I saw displeasure written upon the Emperor’s face, therefore I apologised for my outburst.
“It ill becomes you, an Englishman, to criticise our penal system, Trewinnard,” the Emperor remarked in quiet rebuke. “And, moreover, we are not discussing it. Madame de Rosen conspired against my life and she is dead. Therefore the question is closed.”
“I believe when Your Majesty comes to ascertain the truth – the actual truth,” I said, glancing meaningly at Markoff, who was then standing before the Sovereign, his hands clasped behind his back, “that you will discover some curious connection between the death of Marya de Rosen in the Yakutsk prison and the disappearance and probable death of Her Imperial Highness the Grand Duchess Natalia.”

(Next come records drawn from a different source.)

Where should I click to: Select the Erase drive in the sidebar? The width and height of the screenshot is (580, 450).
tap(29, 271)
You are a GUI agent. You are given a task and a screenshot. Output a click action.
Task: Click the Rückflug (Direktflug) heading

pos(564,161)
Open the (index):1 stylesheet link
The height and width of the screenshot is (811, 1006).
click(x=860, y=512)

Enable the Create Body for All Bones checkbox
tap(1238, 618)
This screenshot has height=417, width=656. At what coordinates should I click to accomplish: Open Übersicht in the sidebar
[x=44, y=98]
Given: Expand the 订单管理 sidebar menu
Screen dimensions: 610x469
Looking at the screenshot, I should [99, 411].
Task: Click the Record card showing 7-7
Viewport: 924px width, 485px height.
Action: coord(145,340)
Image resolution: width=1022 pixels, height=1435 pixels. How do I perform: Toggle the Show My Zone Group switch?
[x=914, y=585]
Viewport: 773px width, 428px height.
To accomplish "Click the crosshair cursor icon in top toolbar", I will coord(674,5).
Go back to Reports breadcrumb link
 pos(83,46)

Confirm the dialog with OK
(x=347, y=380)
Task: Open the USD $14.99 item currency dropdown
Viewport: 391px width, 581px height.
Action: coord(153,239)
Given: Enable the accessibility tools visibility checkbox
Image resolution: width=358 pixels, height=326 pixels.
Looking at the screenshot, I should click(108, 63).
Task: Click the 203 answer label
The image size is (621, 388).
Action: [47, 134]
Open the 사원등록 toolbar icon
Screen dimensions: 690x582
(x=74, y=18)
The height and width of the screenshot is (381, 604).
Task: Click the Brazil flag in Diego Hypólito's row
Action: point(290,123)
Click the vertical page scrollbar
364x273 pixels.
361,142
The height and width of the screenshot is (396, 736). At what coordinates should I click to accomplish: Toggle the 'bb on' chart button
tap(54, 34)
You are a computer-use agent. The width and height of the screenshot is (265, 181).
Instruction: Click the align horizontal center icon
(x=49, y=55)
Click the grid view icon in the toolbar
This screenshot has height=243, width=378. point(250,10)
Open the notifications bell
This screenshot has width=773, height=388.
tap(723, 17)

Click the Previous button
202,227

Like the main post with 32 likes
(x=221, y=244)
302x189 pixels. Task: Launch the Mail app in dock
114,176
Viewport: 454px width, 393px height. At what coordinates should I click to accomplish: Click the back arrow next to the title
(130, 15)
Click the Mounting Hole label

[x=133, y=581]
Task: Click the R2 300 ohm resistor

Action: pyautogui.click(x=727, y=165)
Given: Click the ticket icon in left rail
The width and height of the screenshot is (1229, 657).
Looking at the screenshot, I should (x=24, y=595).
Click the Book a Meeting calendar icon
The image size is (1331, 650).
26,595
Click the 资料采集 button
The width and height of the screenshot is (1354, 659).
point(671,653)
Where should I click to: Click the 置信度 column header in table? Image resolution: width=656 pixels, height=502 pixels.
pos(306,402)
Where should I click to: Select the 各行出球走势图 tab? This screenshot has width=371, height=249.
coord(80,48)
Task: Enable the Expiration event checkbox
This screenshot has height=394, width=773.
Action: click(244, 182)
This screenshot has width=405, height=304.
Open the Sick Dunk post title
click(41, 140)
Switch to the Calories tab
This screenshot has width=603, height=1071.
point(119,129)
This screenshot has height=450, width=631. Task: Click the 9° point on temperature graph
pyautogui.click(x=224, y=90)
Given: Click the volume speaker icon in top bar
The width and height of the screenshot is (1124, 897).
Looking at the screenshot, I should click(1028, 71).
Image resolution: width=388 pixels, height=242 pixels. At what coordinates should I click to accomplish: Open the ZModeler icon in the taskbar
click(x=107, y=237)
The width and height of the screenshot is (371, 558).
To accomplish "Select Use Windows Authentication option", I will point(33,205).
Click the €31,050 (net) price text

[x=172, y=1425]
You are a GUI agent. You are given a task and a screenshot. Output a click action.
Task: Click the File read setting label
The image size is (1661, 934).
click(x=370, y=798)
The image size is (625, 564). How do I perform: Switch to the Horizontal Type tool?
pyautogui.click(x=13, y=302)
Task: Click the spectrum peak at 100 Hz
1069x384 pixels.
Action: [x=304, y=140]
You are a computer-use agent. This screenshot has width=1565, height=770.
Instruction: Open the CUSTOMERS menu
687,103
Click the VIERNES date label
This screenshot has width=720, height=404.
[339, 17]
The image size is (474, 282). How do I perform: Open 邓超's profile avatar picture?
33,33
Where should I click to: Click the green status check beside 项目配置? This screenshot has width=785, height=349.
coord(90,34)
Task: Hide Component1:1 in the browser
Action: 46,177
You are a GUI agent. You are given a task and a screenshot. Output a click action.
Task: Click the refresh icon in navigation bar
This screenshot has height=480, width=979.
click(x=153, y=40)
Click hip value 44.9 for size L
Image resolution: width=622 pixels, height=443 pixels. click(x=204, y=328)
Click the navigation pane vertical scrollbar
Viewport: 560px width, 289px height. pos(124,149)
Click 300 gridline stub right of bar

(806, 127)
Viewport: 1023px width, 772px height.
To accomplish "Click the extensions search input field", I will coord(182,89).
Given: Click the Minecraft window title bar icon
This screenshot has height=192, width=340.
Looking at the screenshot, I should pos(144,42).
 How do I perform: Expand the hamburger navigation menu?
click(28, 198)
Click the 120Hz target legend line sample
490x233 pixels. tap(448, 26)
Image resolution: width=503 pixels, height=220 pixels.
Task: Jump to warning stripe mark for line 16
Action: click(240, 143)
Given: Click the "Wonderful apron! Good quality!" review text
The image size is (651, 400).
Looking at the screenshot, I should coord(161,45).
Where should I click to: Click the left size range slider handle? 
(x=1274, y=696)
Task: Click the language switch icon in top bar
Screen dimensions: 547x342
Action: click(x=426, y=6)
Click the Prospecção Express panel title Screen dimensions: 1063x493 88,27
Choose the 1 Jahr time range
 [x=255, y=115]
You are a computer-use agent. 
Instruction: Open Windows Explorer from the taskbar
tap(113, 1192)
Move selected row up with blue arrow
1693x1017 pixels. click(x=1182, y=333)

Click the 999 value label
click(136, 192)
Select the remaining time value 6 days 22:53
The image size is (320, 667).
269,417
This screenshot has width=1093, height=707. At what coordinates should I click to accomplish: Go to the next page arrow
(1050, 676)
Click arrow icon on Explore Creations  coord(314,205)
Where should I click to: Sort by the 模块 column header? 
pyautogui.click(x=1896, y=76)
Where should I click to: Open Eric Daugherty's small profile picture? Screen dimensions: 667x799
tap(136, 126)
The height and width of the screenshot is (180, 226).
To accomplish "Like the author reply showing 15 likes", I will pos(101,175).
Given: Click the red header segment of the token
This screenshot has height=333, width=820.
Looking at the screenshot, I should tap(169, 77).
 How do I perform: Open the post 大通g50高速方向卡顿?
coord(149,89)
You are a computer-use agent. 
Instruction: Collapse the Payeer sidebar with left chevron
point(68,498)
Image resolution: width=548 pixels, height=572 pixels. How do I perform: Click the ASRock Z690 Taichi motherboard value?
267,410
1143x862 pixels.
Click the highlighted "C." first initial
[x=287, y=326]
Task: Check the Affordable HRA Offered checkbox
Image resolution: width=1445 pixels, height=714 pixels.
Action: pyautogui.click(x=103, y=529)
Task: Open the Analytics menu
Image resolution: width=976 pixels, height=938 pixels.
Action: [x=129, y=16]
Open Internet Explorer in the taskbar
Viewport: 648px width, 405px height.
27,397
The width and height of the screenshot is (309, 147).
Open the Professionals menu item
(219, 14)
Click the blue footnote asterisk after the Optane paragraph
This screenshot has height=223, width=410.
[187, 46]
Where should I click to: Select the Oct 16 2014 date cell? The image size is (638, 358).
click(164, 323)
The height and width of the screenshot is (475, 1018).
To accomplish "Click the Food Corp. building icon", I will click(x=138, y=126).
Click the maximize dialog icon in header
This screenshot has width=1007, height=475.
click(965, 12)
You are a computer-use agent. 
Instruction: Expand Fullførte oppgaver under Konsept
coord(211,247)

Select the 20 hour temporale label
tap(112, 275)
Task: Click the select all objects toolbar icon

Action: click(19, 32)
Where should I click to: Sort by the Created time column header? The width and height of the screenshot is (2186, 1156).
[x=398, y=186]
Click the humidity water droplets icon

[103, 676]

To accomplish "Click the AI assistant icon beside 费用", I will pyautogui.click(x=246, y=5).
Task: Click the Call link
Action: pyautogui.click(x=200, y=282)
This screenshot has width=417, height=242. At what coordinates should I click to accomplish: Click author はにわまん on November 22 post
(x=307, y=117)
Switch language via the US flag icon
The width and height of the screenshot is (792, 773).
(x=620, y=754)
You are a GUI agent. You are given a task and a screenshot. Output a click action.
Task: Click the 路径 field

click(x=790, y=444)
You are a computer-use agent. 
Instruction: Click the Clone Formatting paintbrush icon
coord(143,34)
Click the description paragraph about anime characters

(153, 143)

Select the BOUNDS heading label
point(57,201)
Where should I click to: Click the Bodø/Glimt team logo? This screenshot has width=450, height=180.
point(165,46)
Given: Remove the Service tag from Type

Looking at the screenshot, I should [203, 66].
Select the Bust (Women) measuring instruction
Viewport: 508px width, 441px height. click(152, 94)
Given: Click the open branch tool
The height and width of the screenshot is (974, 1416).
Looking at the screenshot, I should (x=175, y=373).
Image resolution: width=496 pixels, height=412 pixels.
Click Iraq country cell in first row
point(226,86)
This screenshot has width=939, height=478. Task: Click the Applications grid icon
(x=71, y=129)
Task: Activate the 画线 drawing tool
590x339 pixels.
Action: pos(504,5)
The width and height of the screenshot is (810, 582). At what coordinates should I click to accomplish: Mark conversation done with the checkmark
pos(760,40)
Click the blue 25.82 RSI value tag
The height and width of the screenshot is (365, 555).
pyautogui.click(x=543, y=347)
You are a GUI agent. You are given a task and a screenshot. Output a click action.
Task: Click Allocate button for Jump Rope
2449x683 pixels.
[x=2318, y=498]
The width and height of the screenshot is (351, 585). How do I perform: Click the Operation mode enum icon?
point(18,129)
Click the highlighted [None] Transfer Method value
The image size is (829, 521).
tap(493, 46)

“What do you mean?” he asked, staring at me in surprise.
“For answer,” I said, “I must, with great respect, direct Your Majesty to His Excellency General Markoff, who is aware of all that concerns the Imperial family. He probably knows the truth regarding the strange disappearance of the young lady, and what connection it has with Madame de Rosen’s untimely end.”
“I really do not understand you,” cried the renowned chief of Secret Police, drawing himself up suddenly. “What do you infer?”
“His Majesty is anxious to learn the truth,” I said, looking straight into those cunning blue eyes of his. “Your Excellency, a loyal and dutiful subject, will, I trust, now make full revelation of what has really happened during the past twelve months, and what secret tie existed between Her Highness and Marya de Rosen.” His face went white as paper. But only for a single second. He always preserved the most marvellous self-control.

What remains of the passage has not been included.